1. Of the Tenth Circuit, sitting by designation.
2.  Three individuals were acquitted and one case was dismissed 
due to a violation of the Speedy Trial Act.  See District Court
Opinion and Order at 11.
3.  These defendants, now appellees, are: District Attorney
Fleming Castillo, and Agents María Judith Cubano and Angel Burgos,
members of a task force that was supervised by the Puerto Rico
Department of Justice and charged with investigating the alleged
illegal activity by corrections officers.
4.  Although the case originally involved seven corrections
department plaintiffs and ten defendants, it is limited at this
stage to one plaintiff-appellant and three defendants-appellees for
two reasons.  First, plaintiffs failed to file objections to the
magistrate judge's recommendation that the case be dismissed
against all but the three defendants identified above.  Their
untimely response to the recommended decision, filed more than a
week after an extended deadline and three days after the district
court issued its decision, was in effect only a response to the
defendants' objections to the magistrate judge's report.  The
absence of timely objections precludes review in this court of the
judgments in favor of the other defendants.  See Fed. R. Civ. P.
72(b); U.S. Dist. Ct. Rules D.P.R., Rule 510.2, 510.2A; see also
United States v. Mitchell, 85 F.3d 800, 803 (lst Cir. 1996)
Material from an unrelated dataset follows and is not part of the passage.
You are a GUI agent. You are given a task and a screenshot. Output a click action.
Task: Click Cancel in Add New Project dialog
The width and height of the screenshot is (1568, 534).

("'There can be no appeal from a magistrate's report and
recommendation unless objections are filed thereto.'" (citation
omitted)).   Second, the appeal as argued is brought only on behalf
of Rodríguez-Mateo, the other plaintiffs apparently having decided
to forgo further review.
5.  In characterizing the law as unsettled, we relied in Nieves
on the Supreme Court's decision in Albright, issued in 1994, three
years before the investigation leading to appellant's arrest.  See
Albright, 510 U.S. at 271 n.4 ("[T]he extent to which a claim of
malicious prosecution is actionable under § 1983 is one 'on which
there is an embarrassing diversity of judicial opinion.'" (citation
omitted)); id. at 275 ("We express no view as to whether
petitioner's claim would succeed under the Fourth Amendment . . .
.").
6.  Although appellees' entitlement to immunity precludes any
need to address the issue substantively, we wish to indicate that
even if it had been clearly established that the Fourth Amendment
embraced malicious prosecution, appellant's claim suffered multiple
defects, including that a substantial number of the similarly based
investigations resulted in convictions and that appellant has not 
identified any false information or a basis for believing appellees
knew or should have known of it.
	We note appellant's assertion that appellees' pursuit of an
arrest warrant without a hearing, allegedly in violation of Rule 6
of the Puerto Rico Rules of Criminal Procedure, see 34 P.R. Laws
Ann. App. II R. 6, evidences an awareness that their informant's
lack of credibility would have been unveiled in a pre-arrest
proceeding.  The Rule, however, offers alternative procedures,
including one without a hearing.  Whether or not the rule was
violated - and appellant fails to develop the point - we find it of
little significance.  He invokes the Rule to reinforce his argument
that appellees knew that their key witness was unreliable - an
allegation undermined by the successful prosecutions.